Four years ago saw the collapse of Lehmans Bank – the financial crisis that marked the start of the recession.
Figures released by the British Retail Consortium last week to coincide with the anniversary, showed just how devastating an effect the bank’s collapse had on the retail market with year on year growth in the total value of retail sales averaging only 2.1% over the past two years – a figure markedly below inflation.
It marked calls from the BRC to scrap a fuel duty increase – currently planned for January – and the costs - - such as business rates – that retailers face.
British Retail Consortium director general Stephen Robertson said: “Four years on from this key event in the banking crisis, which sent retail sales plummeting, sales growth is still less than half what it was before. Sales volumes are now going backwards.”
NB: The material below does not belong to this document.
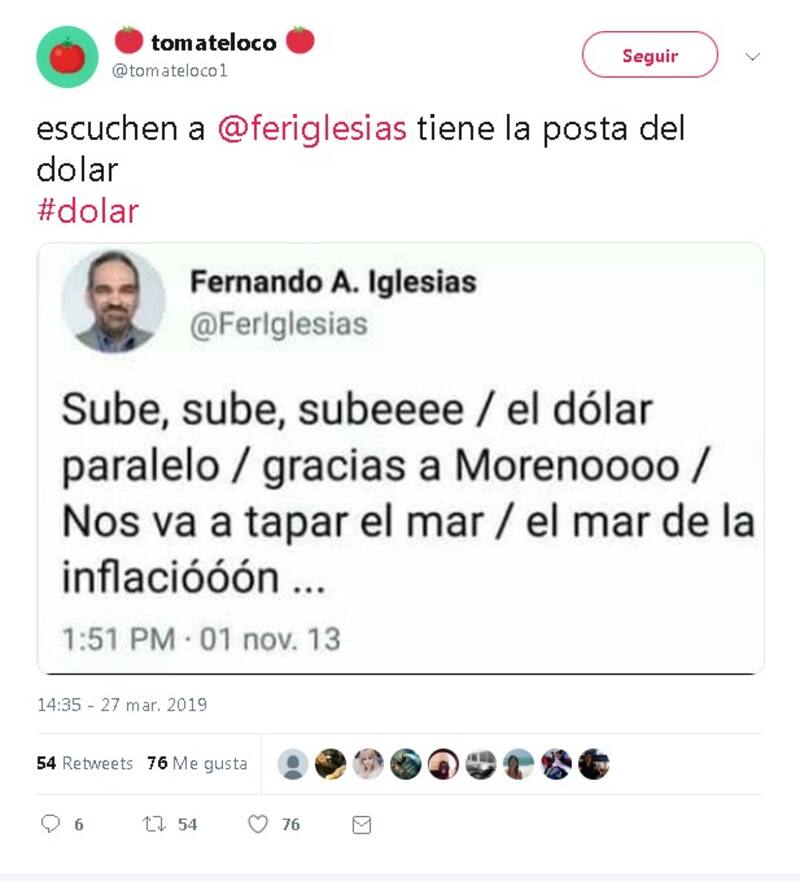Click the reply speech bubble icon
The width and height of the screenshot is (800, 882).
(50, 824)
The retail body also questioned the Office for Nationals Statistics’ analysis of August sales which the ONS said was 3.4% up. The BRC’s own Retail Sales Monitor – published two weeks previously – had identified August at the worst performing month of the year.
The BRC said that the ONS’ figures for online spending supported its own research however, that whilst the Olympics produced a feel good factor amongst customers that didn’t necessarily translate into spend.
Certainly the market continues to suffer, particularly within the clothing and fashion industry which has been hardest hit by the collapse in consumer confidence and the unpredictable and wet weather of the summer. Sports giant JJB Sports became one of the latest victims as it entered administration this week.
Profits were hit at fellow sports retailer JD Sports which despite revealing a small increase in like for likes for the first half saw profits hit by a £10 million loss at Blacks – the outdoor business it acquired earlier this year from administration. The loss was due to ‘lack of stock and an unsustainable cost base’. However it said the business was now stabilising.
Meanwhile French Connection revealed it was loss making for the six months to July 31. The retailer made a pre-tax loss of £6.3 million for the period compared to £700,000 last year on sales down from £102.8 million to £96 million. The retailer has been undertaking a strategic review of the business and unveiled a range of measures it hopes will return the group to profit – including better customer service and more competitive pricing, an improved buying process and the disposal of loss making stores. It said it didn’t expect any improvement in the UK retail trading environment within the second half.
At fashion retailer Moss Bros the menswear retailer reported like for likes up and a stabilisation of profits as it revealed a pre-tax profit of £2.2m in the first half to July 28, slightly up from £2.16 million last year. However the retailer said the Olympics had had an effect with a slowdown in like for like sales in the seven weeks to September 15. Margins were hit by the retailer absorbing an increase in raw material costs.
It was a similar story at fellow fashion group River Island whose latest results showed a profits fall of a quarter to £86.9 million, caused by the retailer absorbing rather than passing on the increased costs of operating. Sales were £799.1m in the year to December 25, 2011. The retailer also increased staffing by boosting full time employee numbers by 10% during the period.
There is also discontent at fashion retailer SuperGroup – operators of the Superdry brand – after one in five of the company’s shareholders voiced their objections at management and their pay at the company’s annual meeting, held last week. The shareholders are said to be unhappy at recent problems and profit warnings at the group.
However other retailers are targeting ambitious growth despite the problems of the retail sector.
Kiddicare, which was acquired by grocery giant Morrisons in February last year has targeted an ambitious £200 million of sales – an increase of £150 million – by 2016 as it begins a new store opening programme this week.
The retailer bought 10 Best Buy stores in January and will open the first of the stores in Nottingham this week – proving a direct challenge to existing but struggling maternity and baby goods retailers such as Mothercare. The retailer is also relaunching its website next month and increasing its focus on toys and clothing.
With Christmas stock now fast filling retailers’ shelves it really is all to play for.